L'annonce ne permettra pas à Barack Obama de réaliser une de ses premières promesses en tant que président - fermer la prison de Guantánamo en janvier 2010 -, mais elle constitue une étape importante vers le dénouement de ce dossier épineux.Le président des États-Unis a ordonné que le gouvernement achète une prison d'État ouverte il y a huit ans à Thomson, une municipalité rurale de l'Illinois, où devraient être transférés un maximum de 100 des 210 suspects de terrorisme détenus à Guantánamo.

La Maison-Blanche a annoncé cette décision dans une lettre adressée au gouverneur démocrate de l'Illinois, Pat Quinn, qui a milité en faveur du changement de vocation du centre de détention sous-utilisé de Thomson. Il y voyait une façon de créer quelque 3000 emplois directs et indirects dans une région qui en a besoin. La missive, signée par le secrétaire à la Défense, Robert Gates, la secrétaire d'État, Hillary Clinton, et le ministre de la Justice, Eric Holder, précise que «le président n'a aucune intention de libérer quelque prisonnier que ce soit aux États-Unis».

Opposition vigoureuse

Mais l'opposition au transfert de détenus de Guantánamo vers les États-Unis demeure vigoureuse. Avant même que la Maison-Blanche ne diffuse la lettre, le chef de file de la minorité républicaine au Sénat, Mitch McConnell, a critiqué la décision de l'administration démocrate.
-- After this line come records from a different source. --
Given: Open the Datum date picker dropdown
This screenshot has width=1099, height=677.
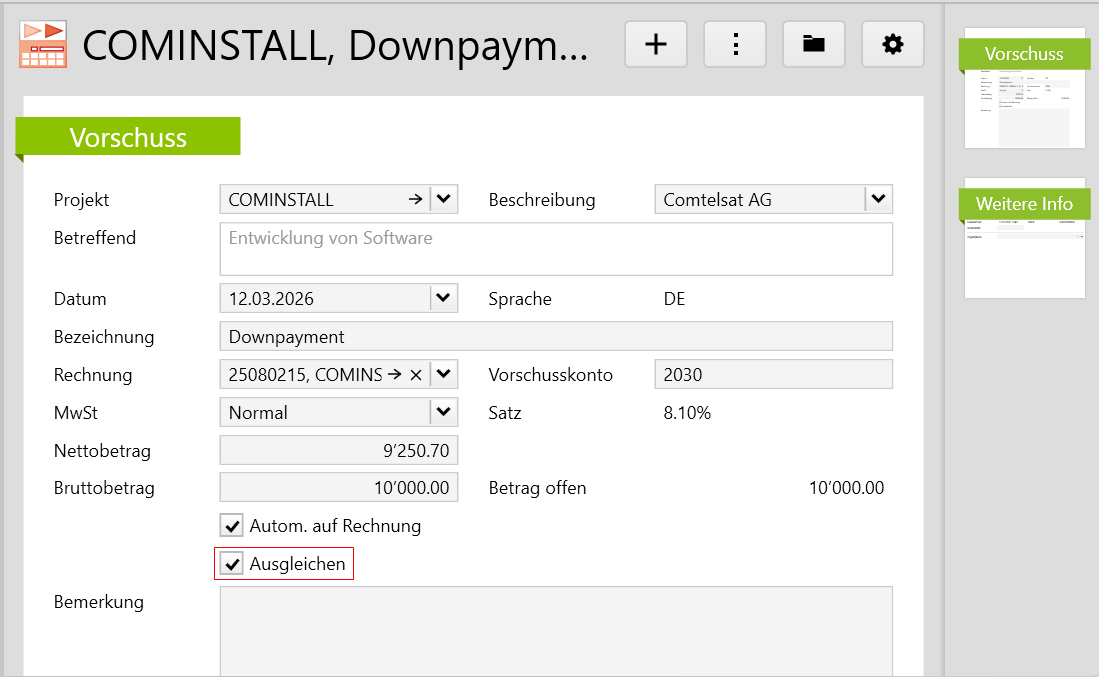Looking at the screenshot, I should point(444,298).
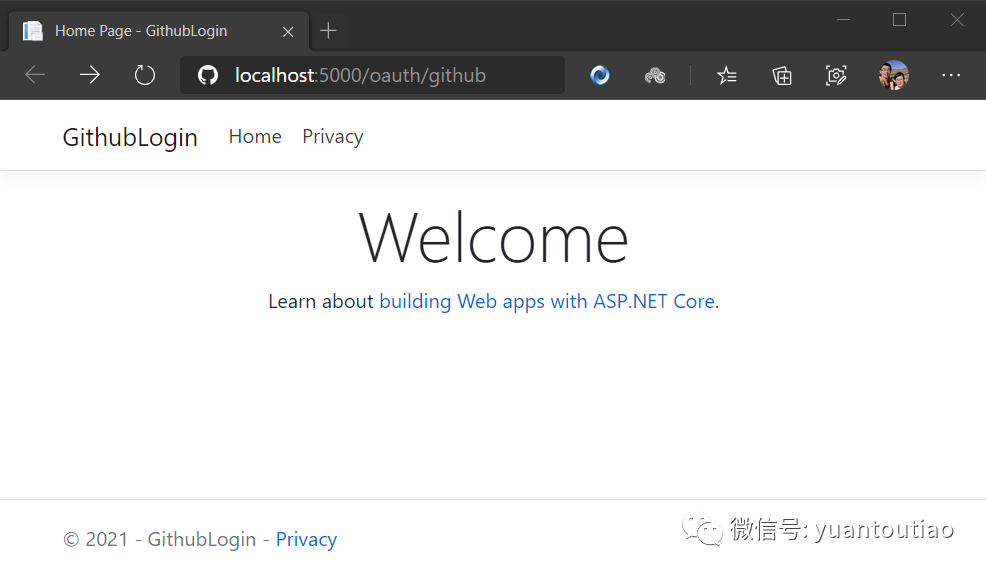Go back with the browser back arrow
986x574 pixels.
35,75
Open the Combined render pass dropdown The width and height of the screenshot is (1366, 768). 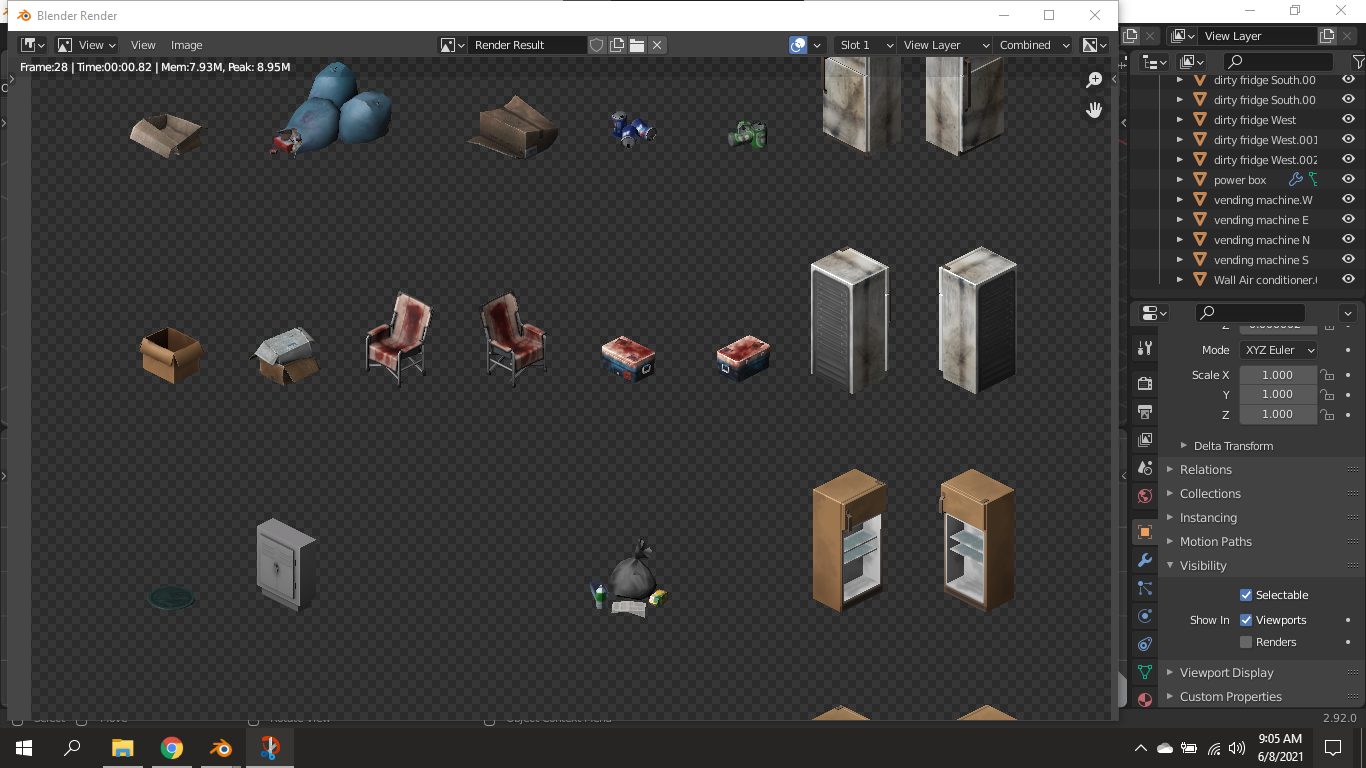coord(1033,45)
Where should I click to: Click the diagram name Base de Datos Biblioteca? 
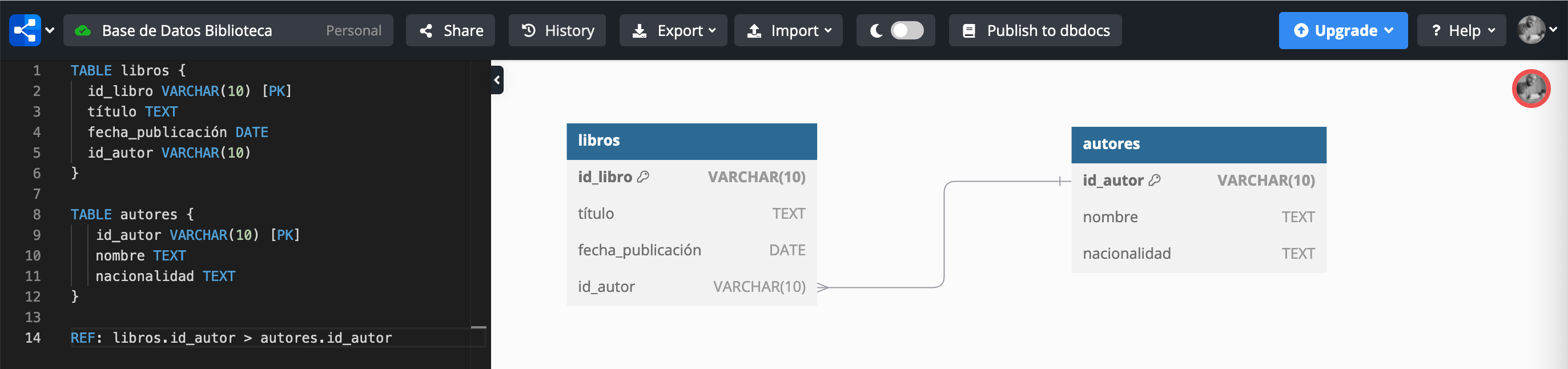coord(187,30)
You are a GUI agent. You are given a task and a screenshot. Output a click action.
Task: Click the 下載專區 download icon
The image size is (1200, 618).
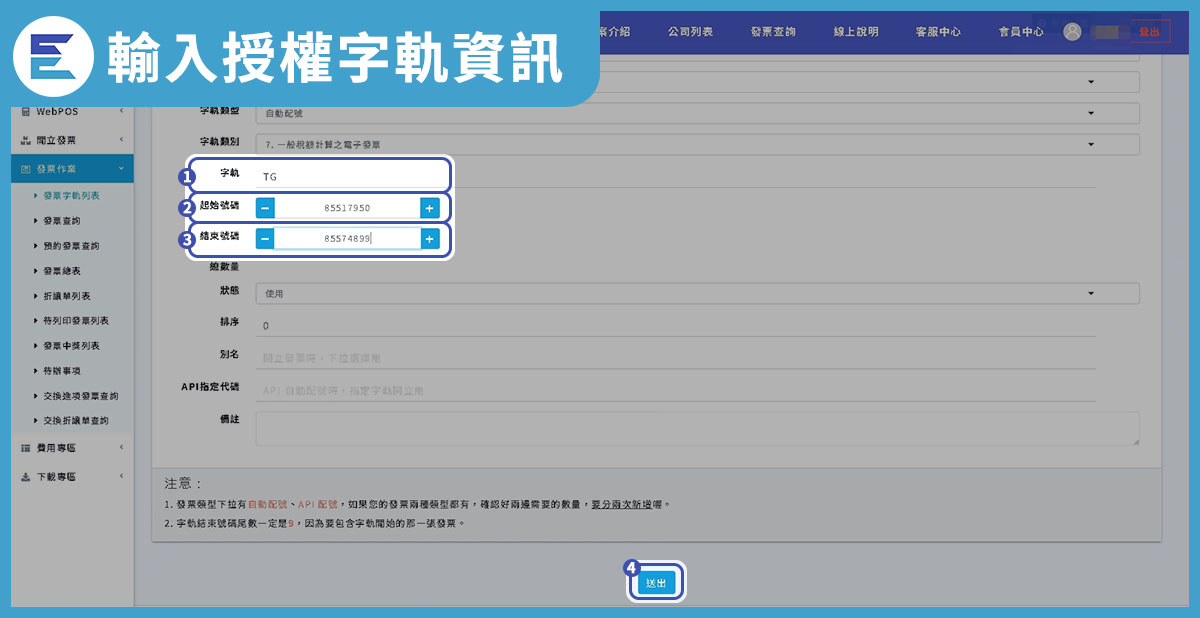[26, 477]
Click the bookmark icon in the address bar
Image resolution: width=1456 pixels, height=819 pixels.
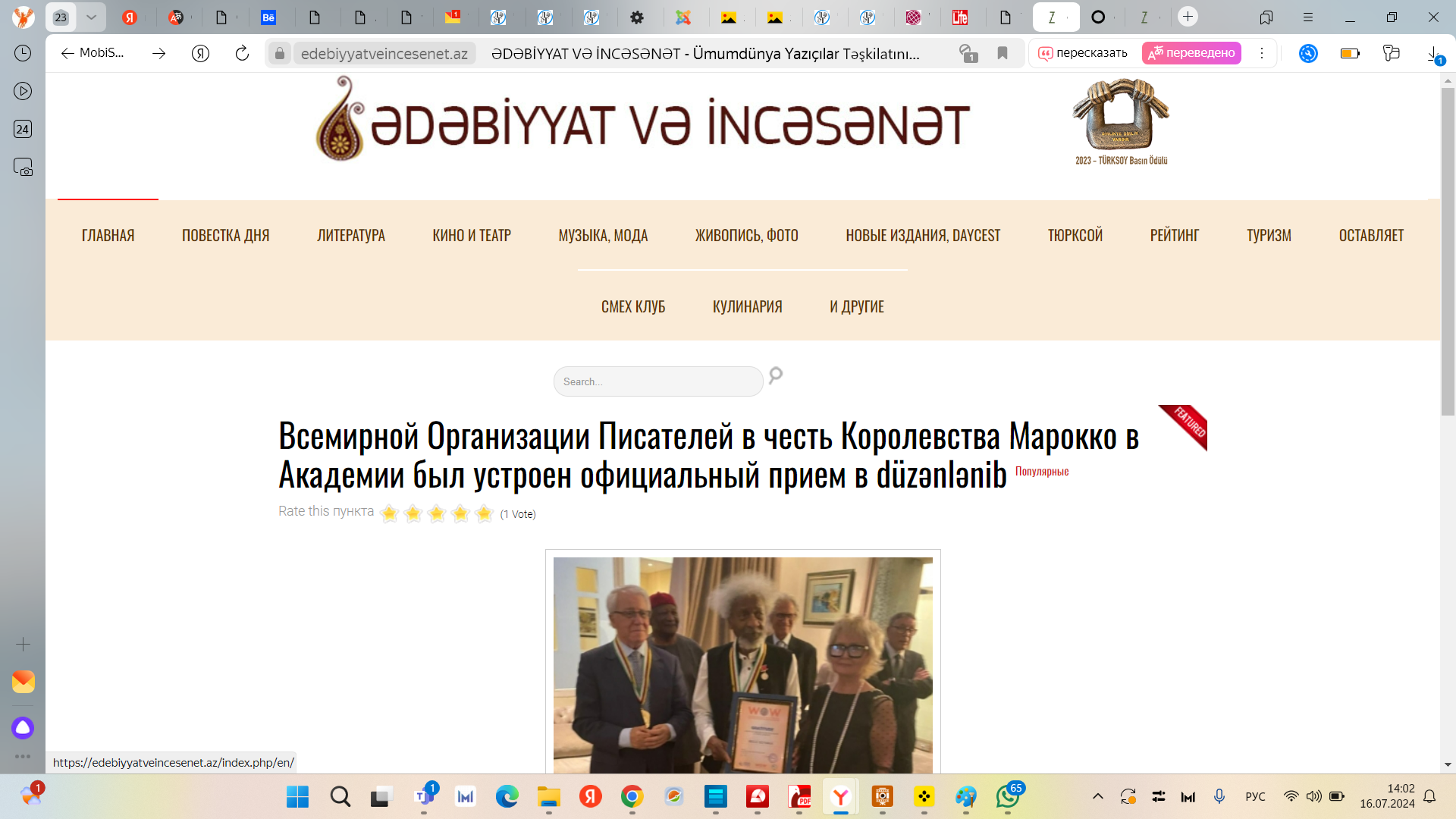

«L'administration n'a pas réussi à expliquer comment le transfert de terroristes dans un Guantánamo du Nord placerait davantage les Américains en sécurité que de les garder loin de nos côtes dans une prison à Cuba», a-t-il déclaré dans un communiqué.

Le représentant républicain Mark Kirk, candidat à l'ancien siège de Barack Obama au Sénat, a également affirmé que ce transfert de détenus constituait un «risque inutile».

L'administration Obama fait valoir dans sa lettre au gouverneur de l'Illinois que le périmètre de sécurité qui entourera le centre de détention de Thomson excédera les «critères de sécurité de la seule prison «supermax» du pays à Florence, au Colorado, où il n'y a jamais eu d'évasion ou d'attaque de l'extérieur».

Enfermés indéfiniment

Un responsable de l'administration a également affirmé que la fermeture de Guantánamo améliorera la sécurité nationale «en retirant à Al-Qaeda un outil de recrutement majeur».

La prison à sécurité maximale de Thomson contient 1600 lits, dont environ 200 sont occupés. Il faudra environ six mois pour modifier le centre de détention afin de pouvoir y accueillir des prisonniers fédéraux et des détenus de Guantánamo, a précisé un responsable américain.

Une partie de la prison sera gérée par le ministère de la Justice, l'autre par le département de la Défense. Certains détenus, dont le Canadien Omar Khadr, y auront un procès devant un tribunal militaire d'exception conçu pour juger les «crimes de guerre». D'autres pourraient y rester enfermés indéfiniment, au dam des groupes de défense des libertés.

Et les autres détenus?

L'acquisition de la prison de Thomson par le gouvernement fédéral est loin de mettre un terme au casse-tête que constitue la fermeture du centre de détention de Guantánamo. Un maximum de 100 suspects de terrorisme sont susceptibles d'être transférés dans l'Illinois sur un total de 210 détenus. C'est donc dire que l'administration Obama devra relâcher ou extrader plus de 100 détenus vers leurs pays d'origine ou des pays tiers. Jusqu'ici, elle a libéré 30 détenus. Six autres ont été renvoyés devant un tribunal fédéral à New York, dont cinq hommes accusés d'avoir organisé les attentats du 11 septembre 2001.